> Exercise
Reproduce each record exactly, leaving nothing out.

> Recorded data
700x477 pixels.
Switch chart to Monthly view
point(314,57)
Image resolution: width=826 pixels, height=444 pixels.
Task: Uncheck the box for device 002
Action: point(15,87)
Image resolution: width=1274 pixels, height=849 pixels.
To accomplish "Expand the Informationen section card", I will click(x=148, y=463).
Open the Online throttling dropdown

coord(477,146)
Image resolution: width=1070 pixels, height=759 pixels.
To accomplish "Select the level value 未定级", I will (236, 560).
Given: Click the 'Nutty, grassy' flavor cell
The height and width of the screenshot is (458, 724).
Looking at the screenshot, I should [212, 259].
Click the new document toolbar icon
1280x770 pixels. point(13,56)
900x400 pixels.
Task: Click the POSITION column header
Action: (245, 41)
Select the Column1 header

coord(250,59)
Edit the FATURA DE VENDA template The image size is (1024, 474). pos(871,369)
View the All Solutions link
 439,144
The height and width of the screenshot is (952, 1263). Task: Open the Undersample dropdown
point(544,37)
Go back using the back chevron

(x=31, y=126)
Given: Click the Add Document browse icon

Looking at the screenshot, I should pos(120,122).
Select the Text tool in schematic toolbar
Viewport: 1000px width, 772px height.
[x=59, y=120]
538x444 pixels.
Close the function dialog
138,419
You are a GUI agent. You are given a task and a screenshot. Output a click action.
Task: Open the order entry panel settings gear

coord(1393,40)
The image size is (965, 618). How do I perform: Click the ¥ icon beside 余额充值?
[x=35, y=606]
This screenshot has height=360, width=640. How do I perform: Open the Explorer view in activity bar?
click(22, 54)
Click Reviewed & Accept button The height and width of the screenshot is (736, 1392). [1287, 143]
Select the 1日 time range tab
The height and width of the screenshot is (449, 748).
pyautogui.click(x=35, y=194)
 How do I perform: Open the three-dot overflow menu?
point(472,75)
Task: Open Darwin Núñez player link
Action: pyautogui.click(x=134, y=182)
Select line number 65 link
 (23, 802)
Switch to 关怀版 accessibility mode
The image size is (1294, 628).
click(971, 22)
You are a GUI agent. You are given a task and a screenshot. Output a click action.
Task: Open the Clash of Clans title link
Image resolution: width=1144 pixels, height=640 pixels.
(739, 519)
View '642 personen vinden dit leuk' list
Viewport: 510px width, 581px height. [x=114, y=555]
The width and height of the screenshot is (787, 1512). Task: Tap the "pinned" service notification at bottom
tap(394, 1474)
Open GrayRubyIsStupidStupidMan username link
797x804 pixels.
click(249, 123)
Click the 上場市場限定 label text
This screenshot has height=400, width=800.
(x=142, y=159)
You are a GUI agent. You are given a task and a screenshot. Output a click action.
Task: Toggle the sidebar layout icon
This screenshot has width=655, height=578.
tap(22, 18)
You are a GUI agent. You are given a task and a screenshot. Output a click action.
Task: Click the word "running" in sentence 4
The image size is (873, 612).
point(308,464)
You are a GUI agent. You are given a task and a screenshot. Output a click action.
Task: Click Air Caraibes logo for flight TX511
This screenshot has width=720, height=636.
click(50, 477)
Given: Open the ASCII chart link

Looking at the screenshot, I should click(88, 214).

> Response to this task
700x477 pixels.
Switch chart to Monthly view
point(314,57)
Image resolution: width=826 pixels, height=444 pixels.
Task: Uncheck the box for device 002
Action: point(15,87)
Image resolution: width=1274 pixels, height=849 pixels.
To accomplish "Expand the Informationen section card", I will click(x=148, y=463).
Open the Online throttling dropdown

coord(477,146)
Image resolution: width=1070 pixels, height=759 pixels.
To accomplish "Select the level value 未定级", I will (236, 560).
Given: Click the 'Nutty, grassy' flavor cell
The height and width of the screenshot is (458, 724).
Looking at the screenshot, I should [212, 259].
Click the new document toolbar icon
1280x770 pixels. point(13,56)
900x400 pixels.
Task: Click the POSITION column header
Action: (245, 41)
Select the Column1 header

coord(250,59)
Edit the FATURA DE VENDA template The image size is (1024, 474). pos(871,369)
View the All Solutions link
 439,144
The height and width of the screenshot is (952, 1263). Task: Open the Undersample dropdown
point(544,37)
Go back using the back chevron

(x=31, y=126)
Given: Click the Add Document browse icon

Looking at the screenshot, I should pos(120,122).
Select the Text tool in schematic toolbar
Viewport: 1000px width, 772px height.
[x=59, y=120]
538x444 pixels.
Close the function dialog
138,419
You are a GUI agent. You are given a task and a screenshot. Output a click action.
Task: Open the order entry panel settings gear

coord(1393,40)
The image size is (965, 618). How do I perform: Click the ¥ icon beside 余额充值?
[x=35, y=606]
This screenshot has height=360, width=640. How do I perform: Open the Explorer view in activity bar?
click(22, 54)
Click Reviewed & Accept button The height and width of the screenshot is (736, 1392). [1287, 143]
Select the 1日 time range tab
The height and width of the screenshot is (449, 748).
pyautogui.click(x=35, y=194)
 How do I perform: Open the three-dot overflow menu?
point(472,75)
Task: Open Darwin Núñez player link
Action: pyautogui.click(x=134, y=182)
Select line number 65 link
 (23, 802)
Switch to 关怀版 accessibility mode
The image size is (1294, 628).
click(971, 22)
You are a GUI agent. You are given a task and a screenshot. Output a click action.
Task: Open the Clash of Clans title link
Image resolution: width=1144 pixels, height=640 pixels.
(739, 519)
View '642 personen vinden dit leuk' list
Viewport: 510px width, 581px height. [x=114, y=555]
The width and height of the screenshot is (787, 1512). Task: Tap the "pinned" service notification at bottom
tap(394, 1474)
Open GrayRubyIsStupidStupidMan username link
797x804 pixels.
click(249, 123)
Click the 上場市場限定 label text
This screenshot has height=400, width=800.
(x=142, y=159)
You are a GUI agent. You are given a task and a screenshot. Output a click action.
Task: Toggle the sidebar layout icon
This screenshot has width=655, height=578.
tap(22, 18)
You are a GUI agent. You are given a task and a screenshot. Output a click action.
Task: Click the word "running" in sentence 4
The image size is (873, 612).
point(308,464)
You are a GUI agent. You are given a task and a screenshot. Output a click action.
Task: Click Air Caraibes logo for flight TX511
This screenshot has width=720, height=636.
click(50, 477)
Given: Open the ASCII chart link

Looking at the screenshot, I should click(88, 214).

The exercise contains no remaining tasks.